Posted at 1:16 AM, Nov 14, 2014
and last updated 2014-12-04 18:07:00-05

UPDATE: Nearly 90 service members held in quarantine for 21 days at the Langley Transit Center after an Ebola mission were released on Thursday, December 4th. 

The quarantine was part of a Pentagon mandate so troops could be observed. 

Officials at the Langley Transit Center did their best to make sure the 21 days were as comfortable as possible. 

"We understand this is going to be an enduring process and we want to make this facility as good as possible for as long as the mission dictates. In light of that, we've solicited robust from the service members assigned here to the Langley Transit Center and with that feedback we'll be able to make continuous improvements to the Langley Transit Center for as long as we need to," said Langley Public Affairs Chief Capt. Kevin Whitlatch. 

The troops left the center and loaded onto buses. Some headed home while others are returning to deployments. 

Langley Air Force Base - Local troops are back in Hampton Roads after helping in the fight against Ebola.

They made it home but they can't go home - not even for Thanksgiving.

The servicemen and women  were in different places in West Africa. They are from all over the U.S. but many are from right here in Hampton Roads.


It was a homecoming different than the rest as about 90 troops stepped off the plane from West Africa and stepped into quarantine for 21 days.

NewsChannel 3 got an inside look at what will be their home for the next three weeks.

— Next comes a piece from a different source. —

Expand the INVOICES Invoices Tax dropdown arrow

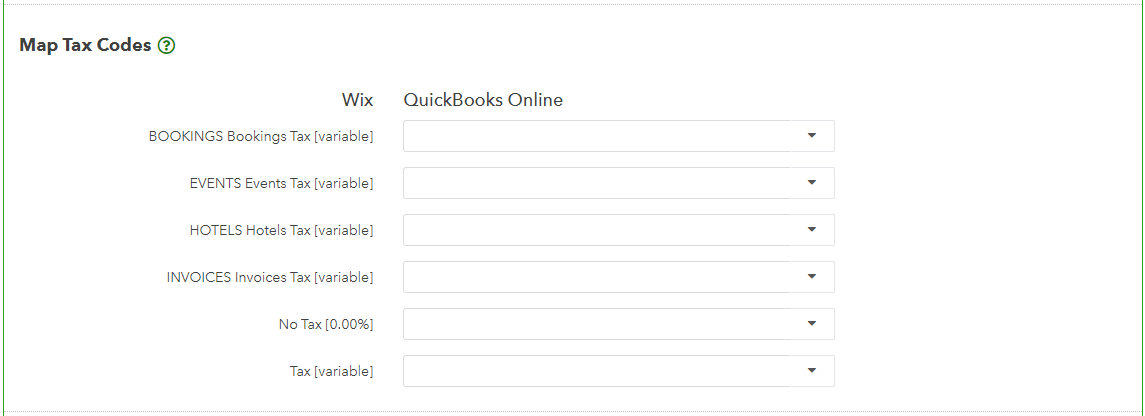pyautogui.click(x=811, y=277)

The new Langley Transit Center is one of five monitoring sites in the country set up to quarantine troops coming back from Ebola stricken counties.

But Commander Allen assures these troops have not been exposed to the deadly disease

“None of them had exposure to the disease and unless you are symptomatic, you can`t spread the disease and none of them are symptomatic,” says Allen.

Commander Allen says while the troops are here they can write down a list of things they can get delivered to them safely.

Even things like pizza.

“We want it to be as positive of an experience as it can be,” Allen says.

But that may be tough for this first batch of troops as they will be missing thanksgiving at home.

“Really it will feel as normal as the Thanksgiving as those in West Africa are going to experience. We are going to have a Thanksgiving meal for them. We are going to try to make Thanksgiving feel as normal as it can.”